Stored records:
---+---
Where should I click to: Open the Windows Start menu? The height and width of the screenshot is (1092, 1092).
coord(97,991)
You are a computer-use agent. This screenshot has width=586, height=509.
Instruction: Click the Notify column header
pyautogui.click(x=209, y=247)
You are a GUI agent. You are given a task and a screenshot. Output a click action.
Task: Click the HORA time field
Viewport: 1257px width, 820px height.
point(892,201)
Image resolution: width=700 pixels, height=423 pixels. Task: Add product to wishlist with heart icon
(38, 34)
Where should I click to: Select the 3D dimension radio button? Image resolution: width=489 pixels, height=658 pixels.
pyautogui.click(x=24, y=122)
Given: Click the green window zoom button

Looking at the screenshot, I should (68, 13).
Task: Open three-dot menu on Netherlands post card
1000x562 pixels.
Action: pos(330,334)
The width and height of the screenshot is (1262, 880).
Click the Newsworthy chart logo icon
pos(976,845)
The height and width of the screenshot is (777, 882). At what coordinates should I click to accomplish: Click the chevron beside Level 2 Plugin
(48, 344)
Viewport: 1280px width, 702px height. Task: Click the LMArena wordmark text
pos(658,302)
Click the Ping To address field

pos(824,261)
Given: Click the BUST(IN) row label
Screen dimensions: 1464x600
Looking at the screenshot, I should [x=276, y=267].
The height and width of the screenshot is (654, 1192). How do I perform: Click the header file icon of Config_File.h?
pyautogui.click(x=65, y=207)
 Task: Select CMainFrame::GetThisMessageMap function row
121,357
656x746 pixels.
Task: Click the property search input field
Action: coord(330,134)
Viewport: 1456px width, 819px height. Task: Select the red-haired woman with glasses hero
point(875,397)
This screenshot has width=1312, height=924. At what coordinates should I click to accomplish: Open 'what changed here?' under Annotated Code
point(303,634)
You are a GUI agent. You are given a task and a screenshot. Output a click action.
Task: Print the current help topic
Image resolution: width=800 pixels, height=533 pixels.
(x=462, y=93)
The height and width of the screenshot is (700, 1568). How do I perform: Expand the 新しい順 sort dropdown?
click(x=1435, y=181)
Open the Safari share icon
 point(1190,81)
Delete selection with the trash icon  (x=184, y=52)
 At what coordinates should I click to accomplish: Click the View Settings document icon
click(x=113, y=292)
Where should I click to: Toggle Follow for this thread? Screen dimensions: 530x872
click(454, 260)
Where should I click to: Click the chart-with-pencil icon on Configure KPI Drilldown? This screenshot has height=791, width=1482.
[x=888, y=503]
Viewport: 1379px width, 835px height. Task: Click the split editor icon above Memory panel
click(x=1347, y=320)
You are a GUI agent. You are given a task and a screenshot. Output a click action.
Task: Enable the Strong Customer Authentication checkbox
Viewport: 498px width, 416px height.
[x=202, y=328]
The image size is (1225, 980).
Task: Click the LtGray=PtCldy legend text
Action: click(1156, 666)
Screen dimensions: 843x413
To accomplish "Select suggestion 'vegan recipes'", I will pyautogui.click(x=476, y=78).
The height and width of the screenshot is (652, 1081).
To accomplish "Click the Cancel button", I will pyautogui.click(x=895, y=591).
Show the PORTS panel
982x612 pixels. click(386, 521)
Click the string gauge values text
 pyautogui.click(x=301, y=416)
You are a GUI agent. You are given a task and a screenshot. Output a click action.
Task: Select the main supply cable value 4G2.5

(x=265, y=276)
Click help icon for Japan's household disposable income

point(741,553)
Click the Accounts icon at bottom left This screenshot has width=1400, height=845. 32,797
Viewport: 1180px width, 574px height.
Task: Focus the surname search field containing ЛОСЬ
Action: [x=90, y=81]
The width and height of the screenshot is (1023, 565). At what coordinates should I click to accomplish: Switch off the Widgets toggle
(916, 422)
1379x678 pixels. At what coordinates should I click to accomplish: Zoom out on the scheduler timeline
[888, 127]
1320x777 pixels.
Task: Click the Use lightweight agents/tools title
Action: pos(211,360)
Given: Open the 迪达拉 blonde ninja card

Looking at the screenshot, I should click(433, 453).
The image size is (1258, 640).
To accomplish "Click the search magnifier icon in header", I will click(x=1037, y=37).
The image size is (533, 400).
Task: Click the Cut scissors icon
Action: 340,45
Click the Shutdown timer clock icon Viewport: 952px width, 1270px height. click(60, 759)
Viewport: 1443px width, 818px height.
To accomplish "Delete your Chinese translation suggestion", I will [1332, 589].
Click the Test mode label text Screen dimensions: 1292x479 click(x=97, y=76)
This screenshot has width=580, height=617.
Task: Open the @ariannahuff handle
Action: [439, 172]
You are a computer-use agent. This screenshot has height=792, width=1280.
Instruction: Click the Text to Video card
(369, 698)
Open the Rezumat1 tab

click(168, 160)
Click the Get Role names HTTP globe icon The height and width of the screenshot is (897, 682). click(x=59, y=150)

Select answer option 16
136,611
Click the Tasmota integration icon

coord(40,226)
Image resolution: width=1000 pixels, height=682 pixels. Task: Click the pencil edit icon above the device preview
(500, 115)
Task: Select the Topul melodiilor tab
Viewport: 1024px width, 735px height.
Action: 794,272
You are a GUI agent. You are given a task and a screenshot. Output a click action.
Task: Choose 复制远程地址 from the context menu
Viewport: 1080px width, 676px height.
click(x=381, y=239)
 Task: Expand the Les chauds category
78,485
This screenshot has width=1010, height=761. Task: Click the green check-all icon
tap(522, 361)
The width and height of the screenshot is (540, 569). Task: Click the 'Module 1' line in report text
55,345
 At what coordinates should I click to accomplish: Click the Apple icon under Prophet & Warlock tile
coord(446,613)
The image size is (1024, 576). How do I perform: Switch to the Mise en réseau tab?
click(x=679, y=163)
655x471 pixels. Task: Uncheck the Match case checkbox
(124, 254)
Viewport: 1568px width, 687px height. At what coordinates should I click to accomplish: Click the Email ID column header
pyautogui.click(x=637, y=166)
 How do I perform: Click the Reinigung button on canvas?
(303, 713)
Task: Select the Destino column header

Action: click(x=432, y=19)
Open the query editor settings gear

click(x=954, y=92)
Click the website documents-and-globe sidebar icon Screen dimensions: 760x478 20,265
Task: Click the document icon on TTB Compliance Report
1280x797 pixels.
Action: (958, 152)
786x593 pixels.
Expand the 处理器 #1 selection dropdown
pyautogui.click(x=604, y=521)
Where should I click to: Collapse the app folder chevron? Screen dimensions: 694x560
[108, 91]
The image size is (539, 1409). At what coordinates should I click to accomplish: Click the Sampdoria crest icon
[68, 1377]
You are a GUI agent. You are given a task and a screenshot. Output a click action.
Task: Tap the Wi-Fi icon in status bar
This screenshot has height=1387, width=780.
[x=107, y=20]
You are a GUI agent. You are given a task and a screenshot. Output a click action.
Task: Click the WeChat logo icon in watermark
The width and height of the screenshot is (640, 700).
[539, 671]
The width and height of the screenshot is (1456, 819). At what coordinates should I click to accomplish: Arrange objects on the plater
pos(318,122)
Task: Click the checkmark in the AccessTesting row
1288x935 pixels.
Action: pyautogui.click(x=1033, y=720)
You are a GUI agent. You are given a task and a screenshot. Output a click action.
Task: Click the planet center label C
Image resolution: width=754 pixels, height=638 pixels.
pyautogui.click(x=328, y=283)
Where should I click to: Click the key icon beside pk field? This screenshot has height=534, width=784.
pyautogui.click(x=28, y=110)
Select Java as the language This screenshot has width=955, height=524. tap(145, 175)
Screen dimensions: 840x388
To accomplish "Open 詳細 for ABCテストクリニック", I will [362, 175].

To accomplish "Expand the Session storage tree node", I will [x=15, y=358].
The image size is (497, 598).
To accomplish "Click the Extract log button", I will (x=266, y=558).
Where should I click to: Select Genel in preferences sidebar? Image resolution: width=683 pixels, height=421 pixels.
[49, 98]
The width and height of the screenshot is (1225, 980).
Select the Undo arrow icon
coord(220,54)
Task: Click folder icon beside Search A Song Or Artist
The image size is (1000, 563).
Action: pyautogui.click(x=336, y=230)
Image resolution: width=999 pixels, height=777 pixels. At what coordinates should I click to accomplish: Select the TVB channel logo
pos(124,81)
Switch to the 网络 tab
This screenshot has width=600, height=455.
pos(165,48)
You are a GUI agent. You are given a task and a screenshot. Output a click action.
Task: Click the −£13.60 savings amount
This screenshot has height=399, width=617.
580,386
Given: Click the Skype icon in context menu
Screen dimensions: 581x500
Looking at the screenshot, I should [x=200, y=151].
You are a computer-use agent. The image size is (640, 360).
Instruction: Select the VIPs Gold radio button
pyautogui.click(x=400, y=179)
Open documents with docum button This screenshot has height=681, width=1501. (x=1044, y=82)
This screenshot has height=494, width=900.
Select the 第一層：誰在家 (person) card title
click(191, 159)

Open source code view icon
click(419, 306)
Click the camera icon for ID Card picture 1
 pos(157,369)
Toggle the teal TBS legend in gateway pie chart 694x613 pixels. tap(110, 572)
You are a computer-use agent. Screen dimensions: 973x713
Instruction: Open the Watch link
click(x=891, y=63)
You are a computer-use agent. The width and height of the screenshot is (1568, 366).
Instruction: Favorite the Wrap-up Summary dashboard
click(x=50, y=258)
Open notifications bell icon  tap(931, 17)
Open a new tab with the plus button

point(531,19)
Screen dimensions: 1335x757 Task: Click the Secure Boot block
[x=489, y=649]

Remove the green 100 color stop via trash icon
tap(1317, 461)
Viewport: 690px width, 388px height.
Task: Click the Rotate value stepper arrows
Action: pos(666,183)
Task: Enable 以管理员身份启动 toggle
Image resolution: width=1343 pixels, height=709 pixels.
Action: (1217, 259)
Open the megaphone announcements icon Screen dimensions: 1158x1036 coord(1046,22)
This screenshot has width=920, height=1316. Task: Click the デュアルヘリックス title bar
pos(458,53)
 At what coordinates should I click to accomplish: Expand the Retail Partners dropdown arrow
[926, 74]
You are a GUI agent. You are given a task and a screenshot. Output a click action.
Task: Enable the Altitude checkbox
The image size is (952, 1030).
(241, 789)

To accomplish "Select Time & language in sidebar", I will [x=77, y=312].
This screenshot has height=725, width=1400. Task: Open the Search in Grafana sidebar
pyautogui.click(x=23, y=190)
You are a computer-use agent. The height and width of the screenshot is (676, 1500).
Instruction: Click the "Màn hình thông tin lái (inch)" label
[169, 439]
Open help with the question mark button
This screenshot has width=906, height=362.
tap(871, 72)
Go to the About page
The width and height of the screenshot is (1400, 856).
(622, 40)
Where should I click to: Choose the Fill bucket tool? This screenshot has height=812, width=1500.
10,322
---+---
What to produce:
Please go through the data above and copy each line containing the word "context".

Answer to the exercise:
Task: Choose 复制远程地址 from the context menu
Given: Click the Skype icon in context menu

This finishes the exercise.